Garbage detection method of neural network model based on deep learning

Technical Field

The invention belongs to the technical field of garbage detection, and mainly relates to a garbage detection method based on a neural network model of deep learning.

Background

In recent years, the combined application of garbage sorting devices and computer vision technology has gradually replaced the conventional manual garbage sorting method to become a mainstream garbage sorting method. Objects such as pop cans, wine bottles, plastic bottles and the like are different in materials and similar in appearance, and classification detection errors easily occur during detection. Under the actual garbage recycling detection scene, the garbage objects are easy to deform and shelter, the garbage objects with higher transparency are often confused with the background, and the difficulty of extracting the characteristics of the target objects is increased.
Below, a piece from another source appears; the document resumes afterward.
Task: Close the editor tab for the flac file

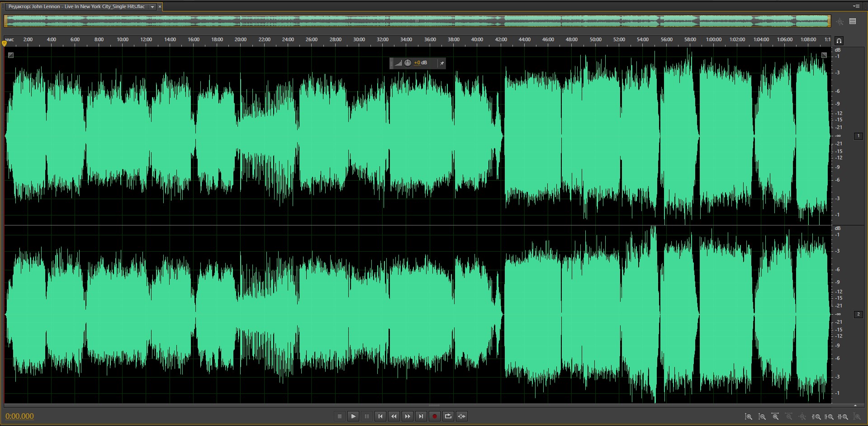Action: tap(160, 7)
In recent years, a target detection algorithm based on deep learning is becoming the mainstream of the target detection algorithm. The deep architecture of the full convolution network is used to detect spam in images, the network trains on a spam image (GINI) dataset, detects images and roughly partitions the spam areas, and finally optimizes the network structure for deployment to the mobile end. The mobilent network is used to pre-train on ImageNet datasets, followed by training on datasets composed of glass, paper, plastic, metal, and other garbage. CompostNet networks are used to identify and classify kitchen waste.

Although the garbage detection algorithm based on deep learning has achieved better results, the following problems still exist: the structure of the rubbish object made of the same material is diversified, the change of the external dimension is large, the situation of deformation and shielding is easy to occur, and the rubbish object is often confused with the background when the transparency is higher. The target detection algorithm based on deep learning is affected by feature extraction, so that the accuracy of garbage object detection is reduced, and the conditions of missing detection, false detection and the like are easy to occur.

Disclosure of Invention

In order to solve the technical problems, the invention provides a garbage detection method based on a neural network model of deep learning, which can accurately identify object information in an acquired picture and achieve the effect of rapidly detecting household garbage.

Comprising the following steps:

constructing a garbage detection model based on a target detection network of YOLOv4, wherein the garbage detection model comprises an Input network module, a backhaul network module, a Neck network module and a Head network module;

collecting garbage images of daily scenes;

inputting the garbage image to an Input module for preprocessing;

the preprocessed garbage image is subjected to feature extraction through a backhaul network module to obtain a feature layer;

based on the feature layer, carrying out feature fusion through the Neck network module to obtain a feature layer to be predicted;

and inputting the layer to be predicted into a Head module for outputting, and obtaining the detection information of the garbage image.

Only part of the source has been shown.